| TASK REQUIREMENTS |
Format every line of the records below as a numbered list, skipping blank lines and leaving the pictures out.

Portion of a data file
■ ■ ■ ■ ■

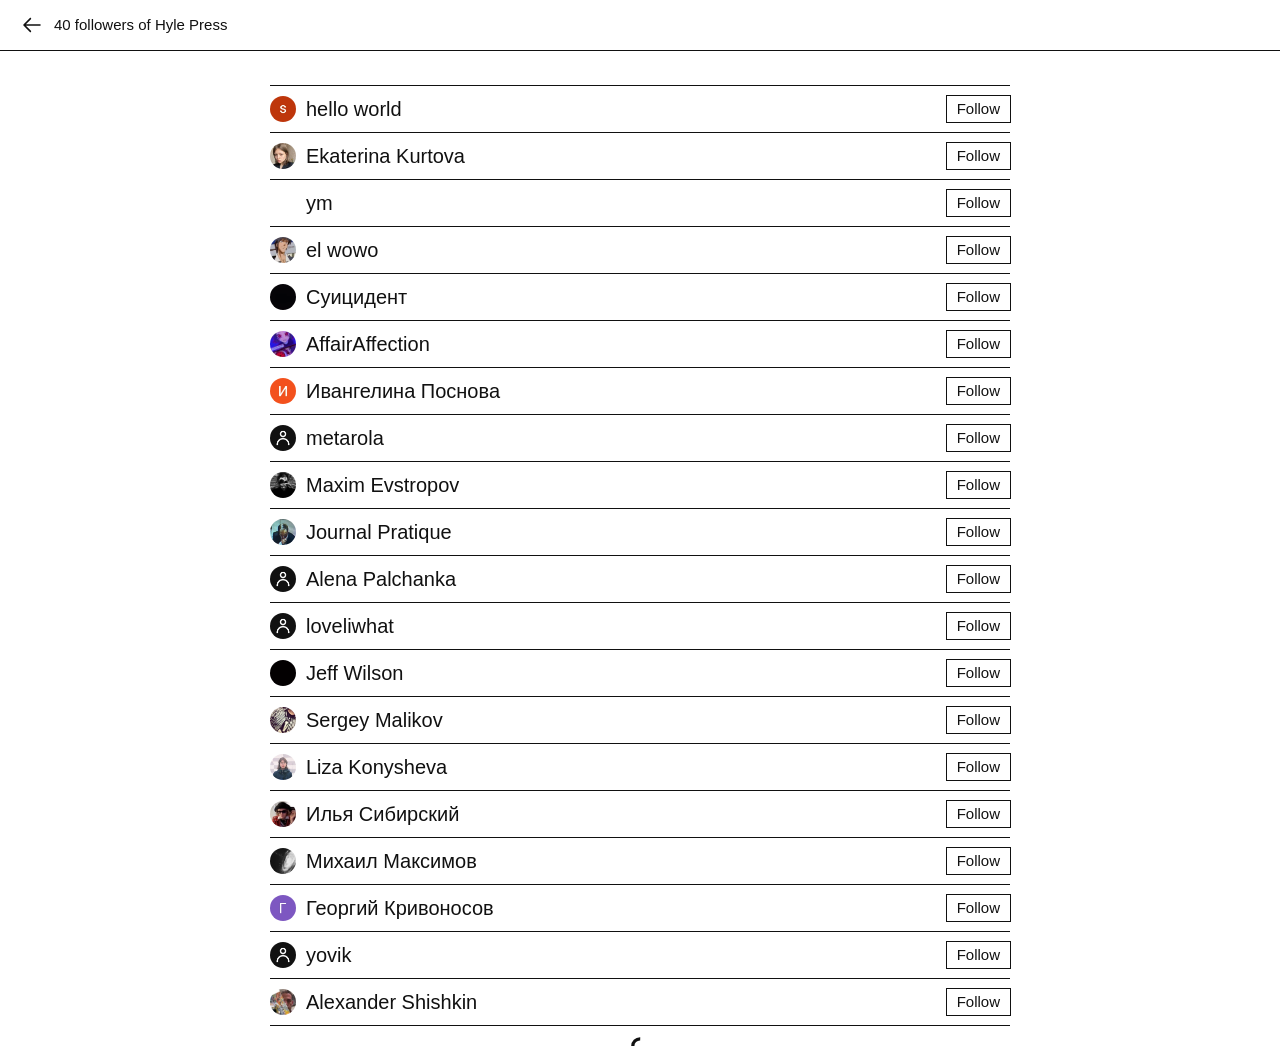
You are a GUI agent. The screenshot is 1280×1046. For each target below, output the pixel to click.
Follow (978, 108)
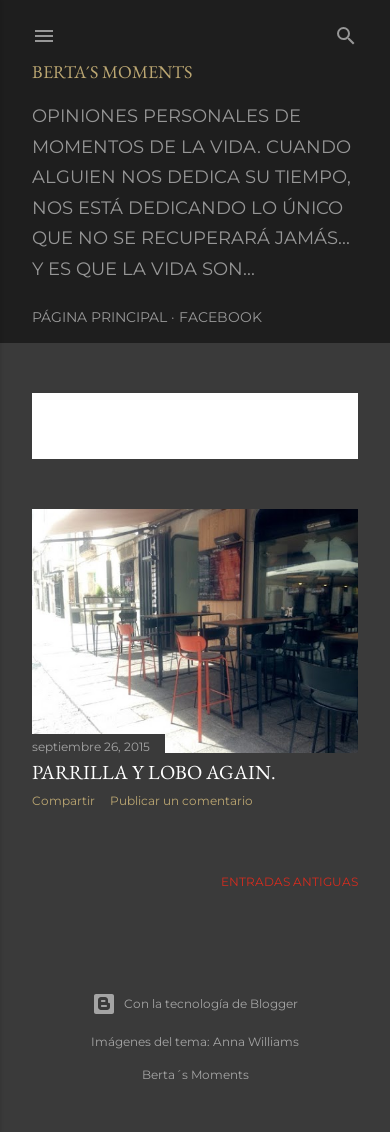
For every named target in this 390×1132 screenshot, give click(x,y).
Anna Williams (256, 1041)
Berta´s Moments (112, 71)
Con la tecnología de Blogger (195, 1004)
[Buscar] (346, 31)
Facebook (220, 317)
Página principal (99, 317)
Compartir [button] (63, 800)
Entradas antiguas (289, 881)
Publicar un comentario (181, 800)
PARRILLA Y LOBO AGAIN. (154, 772)
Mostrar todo (101, 433)
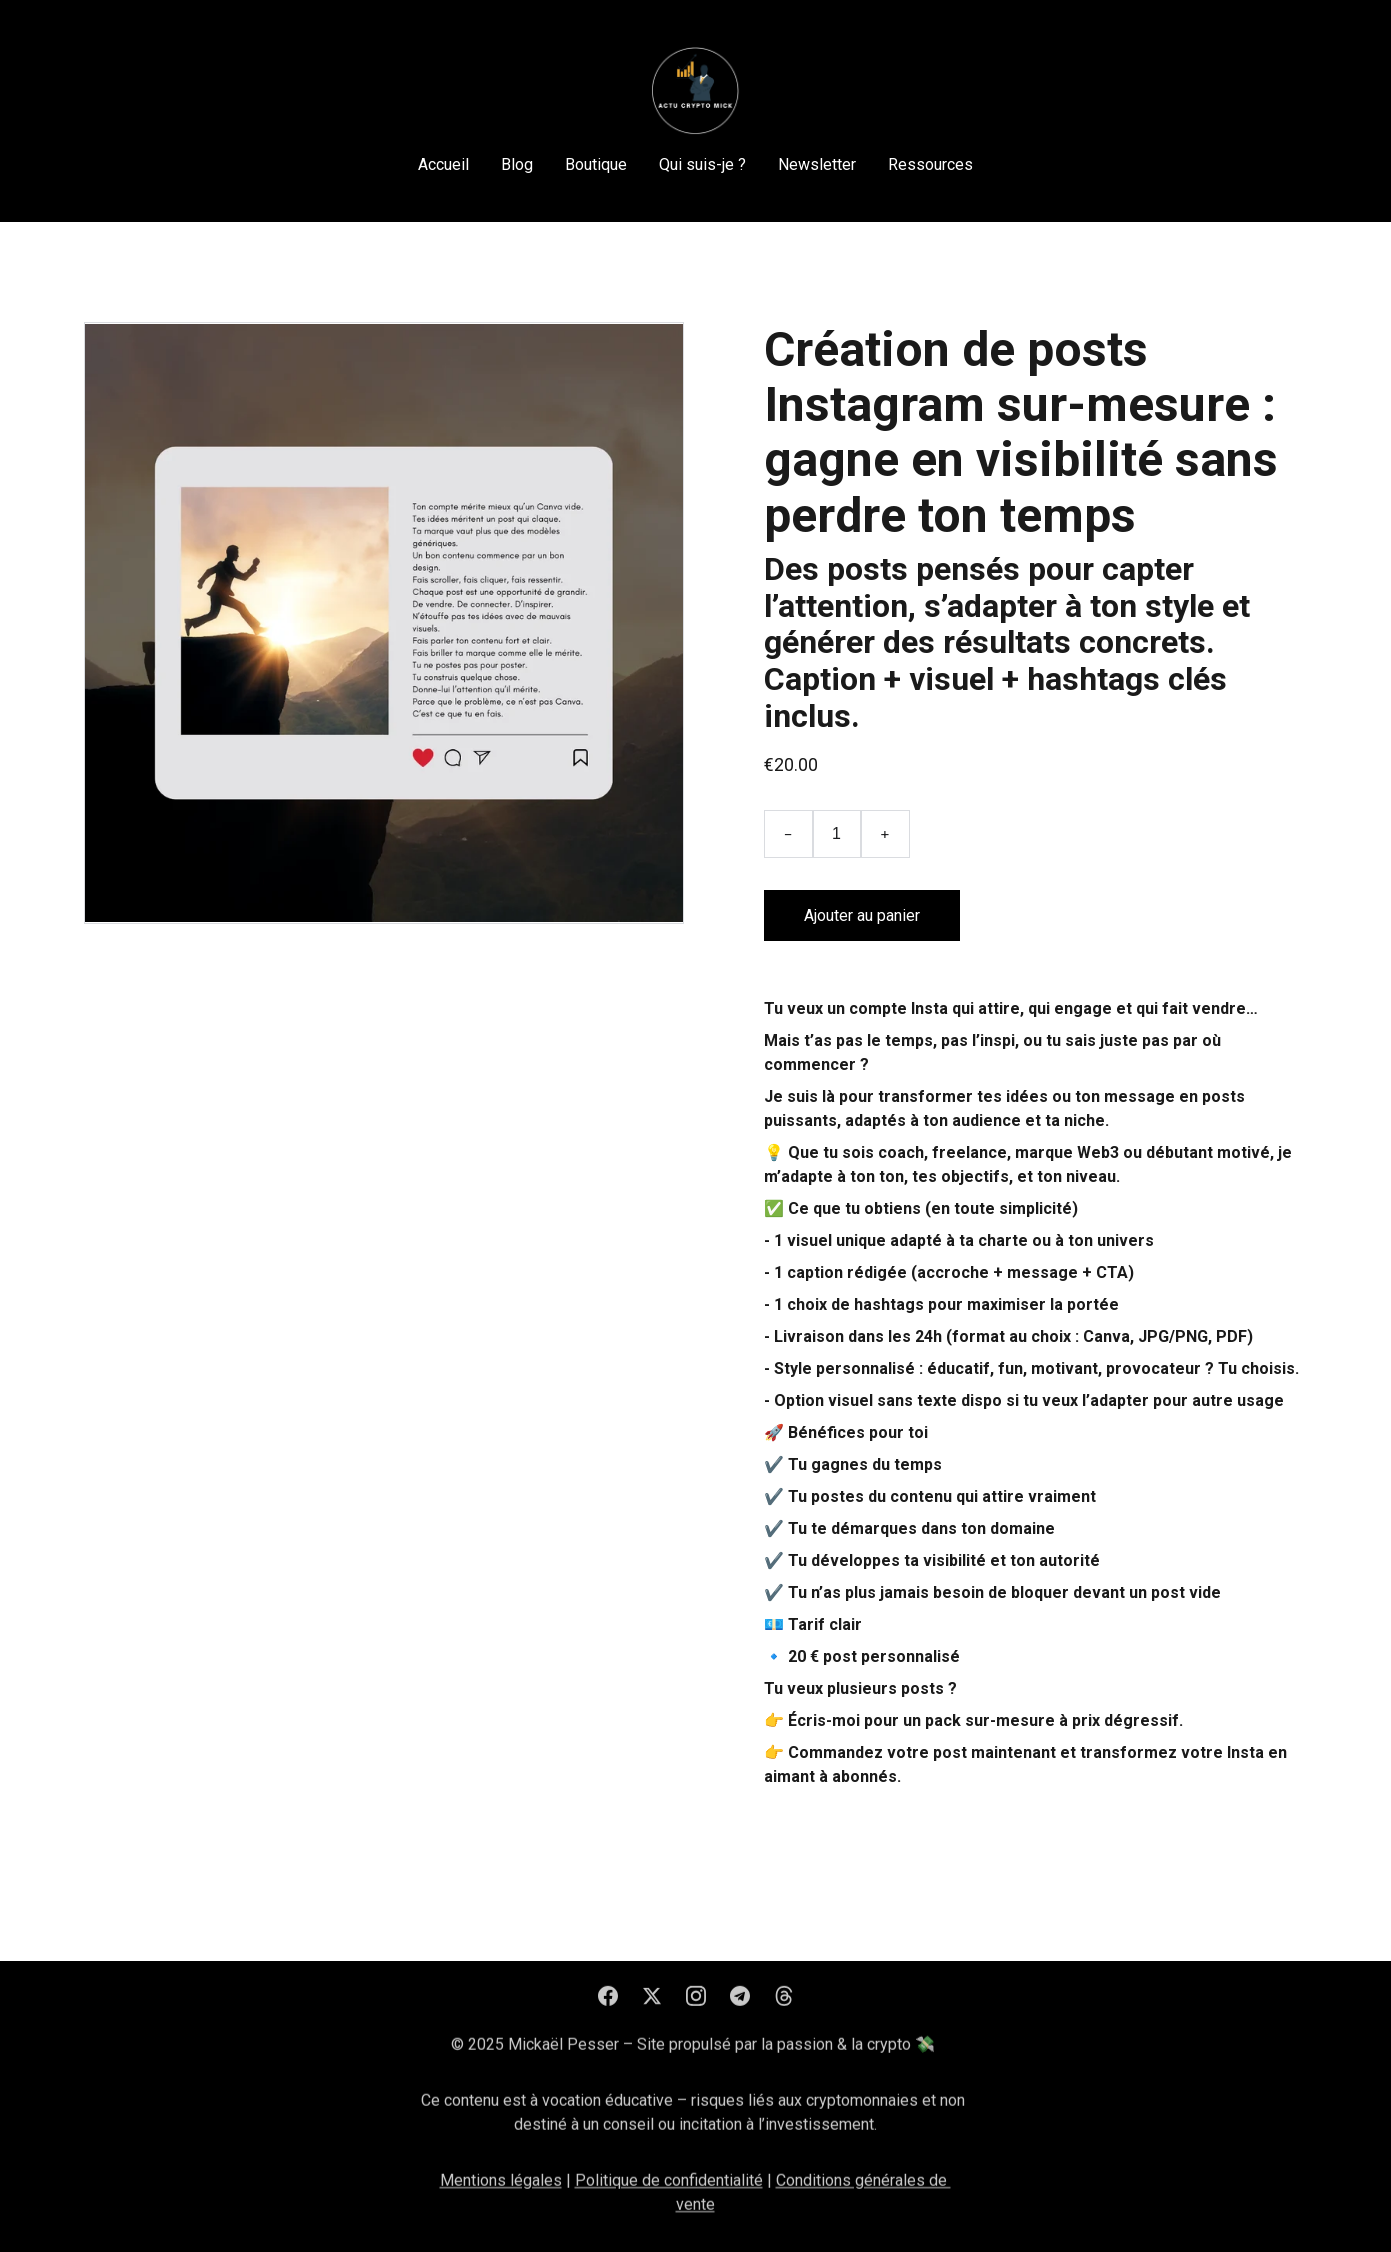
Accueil (443, 164)
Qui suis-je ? (702, 164)
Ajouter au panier (862, 915)
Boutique (596, 164)
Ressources (930, 164)
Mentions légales (501, 2190)
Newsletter (817, 164)
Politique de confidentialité (669, 2190)
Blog (517, 164)
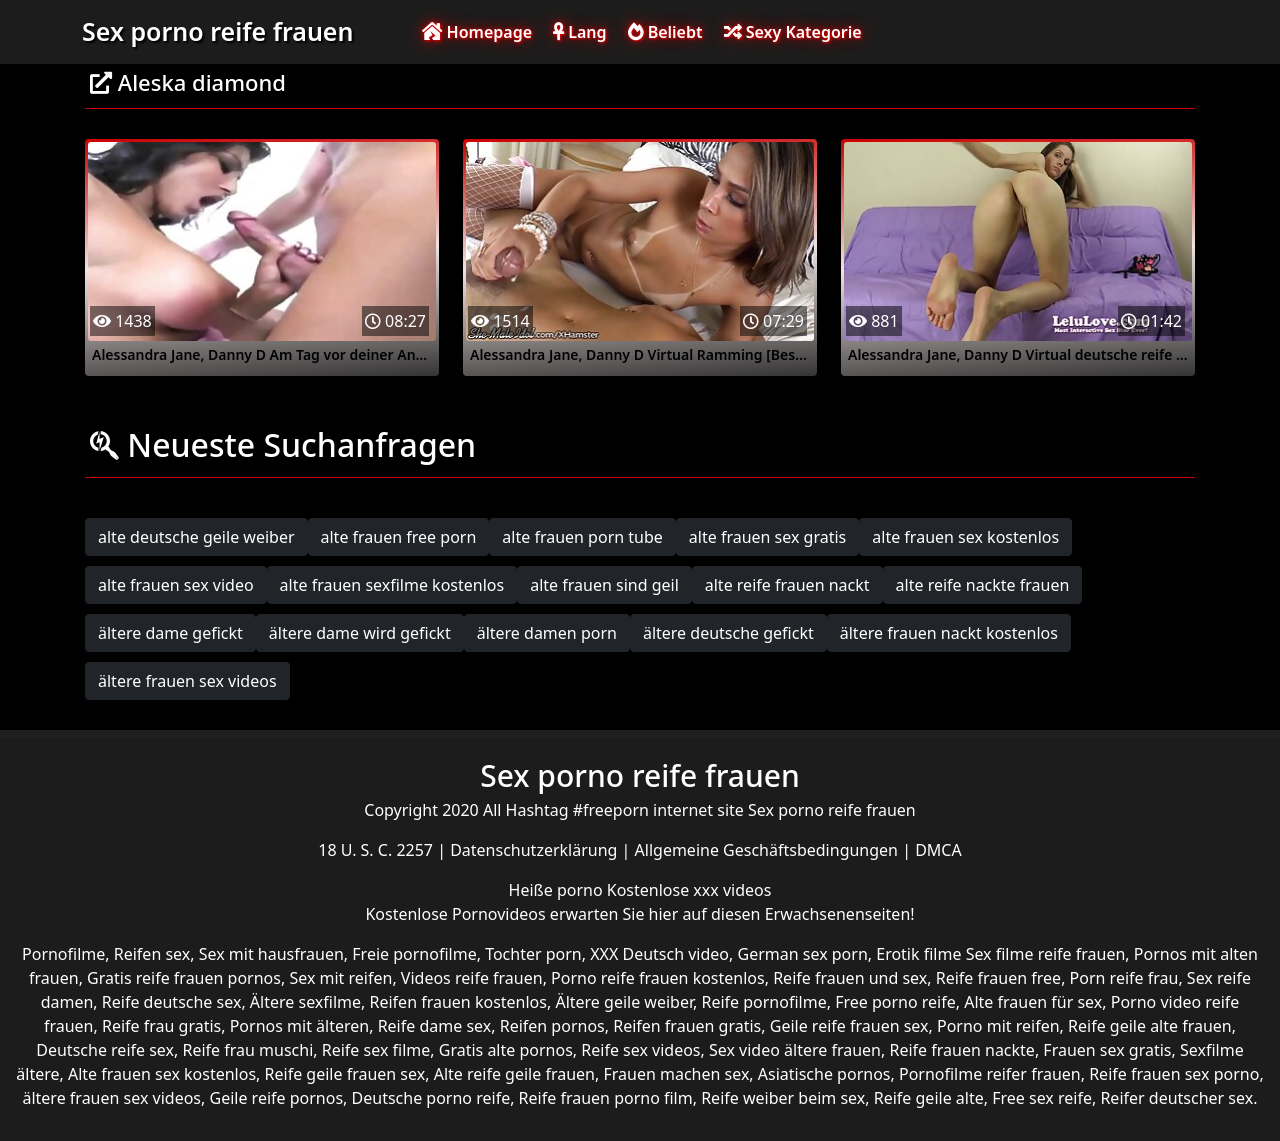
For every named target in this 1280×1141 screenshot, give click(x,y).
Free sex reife (1042, 1098)
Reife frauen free (998, 978)
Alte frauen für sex (1033, 1002)
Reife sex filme (376, 1050)
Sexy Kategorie (793, 32)
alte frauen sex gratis (767, 537)
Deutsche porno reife (431, 1098)
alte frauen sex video (176, 585)
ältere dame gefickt (170, 633)
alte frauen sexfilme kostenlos (392, 585)
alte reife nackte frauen (983, 585)
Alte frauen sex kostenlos (162, 1074)
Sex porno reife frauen (217, 31)
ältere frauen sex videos (187, 681)
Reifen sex (152, 954)
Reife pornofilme (763, 1002)
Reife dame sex (435, 1026)
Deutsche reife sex (105, 1050)
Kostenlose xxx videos (689, 890)
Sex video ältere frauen (795, 1050)
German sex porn (803, 954)
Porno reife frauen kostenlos (658, 978)
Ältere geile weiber (624, 1002)
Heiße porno (558, 890)
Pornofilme (63, 954)
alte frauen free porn (399, 537)
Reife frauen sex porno (1174, 1074)
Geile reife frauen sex (849, 1026)
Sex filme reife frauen (1046, 954)
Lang (579, 32)
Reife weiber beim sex (783, 1098)
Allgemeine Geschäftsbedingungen (769, 850)
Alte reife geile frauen (514, 1074)
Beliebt (665, 32)
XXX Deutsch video (659, 954)
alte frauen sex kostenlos (965, 537)
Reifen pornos (552, 1026)
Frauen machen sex (676, 1074)
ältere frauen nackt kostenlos (949, 633)
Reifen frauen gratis (687, 1026)
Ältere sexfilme (305, 1002)
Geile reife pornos (276, 1098)
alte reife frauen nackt (787, 585)
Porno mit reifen (998, 1026)
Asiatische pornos (824, 1074)
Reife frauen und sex (850, 978)
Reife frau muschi (247, 1050)
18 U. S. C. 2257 (377, 850)
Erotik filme (918, 954)
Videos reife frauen (472, 978)
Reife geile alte (929, 1098)
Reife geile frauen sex (345, 1074)
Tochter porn (533, 954)
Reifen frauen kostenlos (458, 1002)
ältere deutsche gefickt (728, 633)
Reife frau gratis (161, 1026)
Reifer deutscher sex (1176, 1098)
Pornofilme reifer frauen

■ ■ ■ ■ ■

| EXERCISE ANSWER |
1. You are a GUI agent. The screenshot is 1280×1046. For each target below, output the pixel to click.
2. Follow (978, 108)
3. For every named target in this 390×1132 screenshot, give click(x,y).
4. Anna Williams (256, 1041)
5. Berta´s Moments (112, 71)
6. Con la tecnología de Blogger (195, 1004)
7. [Buscar] (346, 31)
8. Facebook (220, 317)
9. Página principal (99, 317)
10. Compartir [button] (63, 800)
11. Entradas antiguas (289, 881)
12. Publicar un comentario (181, 800)
13. PARRILLA Y LOBO AGAIN. (154, 772)
14. Mostrar todo (101, 433)
15. Accueil (443, 164)
16. Qui suis-je ? (702, 164)
17. Ajouter au panier (862, 915)
18. Boutique (596, 164)
19. Ressources (930, 164)
20. Mentions légales (501, 2190)
21. Newsletter (817, 164)
22. Politique de confidentialité (669, 2190)
23. Blog (517, 164)
24. For every named target in this 1280×1141 screenshot, give click(x,y).
25. Free sex reife (1042, 1098)
26. Reife frauen free (998, 978)
27. Alte frauen für sex (1033, 1002)
28. Reife sex filme (376, 1050)
29. Sexy Kategorie (793, 32)
30. alte frauen sex gratis (767, 537)
31. Deutsche porno reife (431, 1098)
32. alte frauen sex video (176, 585)
33. ältere dame gefickt (170, 633)
34. alte frauen sexfilme kostenlos (392, 585)
35. alte reife nackte frauen (983, 585)
36. Alte frauen sex kostenlos (162, 1074)
37. Sex porno reife frauen (217, 31)
38. ältere frauen sex videos (187, 681)
39. Reifen sex (152, 954)
40. Reife pornofilme (763, 1002)
41. Reife dame sex (435, 1026)
42. Deutsche reife sex (105, 1050)
43. Kostenlose xxx videos (689, 890)
44. Sex video ältere frauen (795, 1050)
45. German sex porn (803, 954)
46. Porno reife frauen kostenlos (658, 978)
47. Ältere geile weiber (624, 1002)
48. Heiße porno (558, 890)
49. Pornofilme (63, 954)
50. alte frauen free porn (399, 537)
51. Reife frauen sex porno (1174, 1074)
52. Geile reife frauen sex (849, 1026)
53. Sex filme reife frauen (1046, 954)
54. Lang (579, 32)
55. Reife weiber beim sex (783, 1098)
56. Allgemeine Geschäftsbedingungen (769, 850)
57. Alte reife geile frauen (514, 1074)
58. Beliebt (665, 32)
59. XXX Deutsch video (659, 954)
60. alte frauen sex kostenlos (965, 537)
61. Reifen pornos (552, 1026)
62. Frauen machen sex (676, 1074)
63. ältere frauen nackt kostenlos (949, 633)
64. Reifen frauen gratis (687, 1026)
65. Ältere sexfilme (305, 1002)
66. Geile reife pornos (276, 1098)
67. alte reife frauen nackt (787, 585)
68. Porno mit reifen (998, 1026)
69. Asiatische pornos (824, 1074)
70. Reife frauen und sex (850, 978)
71. Reife frau muschi (247, 1050)
72. 18 U. S. C. 2257 (377, 850)
73. Erotik filme (918, 954)
74. Videos reife frauen (472, 978)
75. Reife geile alte (929, 1098)
76. Reife geile frauen sex (345, 1074)
77. Tochter porn (533, 954)
78. Reifen frauen kostenlos (458, 1002)
79. ältere deutsche gefickt (728, 633)
80. Reife frau gratis (161, 1026)
81. Reifer deutscher sex (1176, 1098)
82. Pornofilme reifer frauen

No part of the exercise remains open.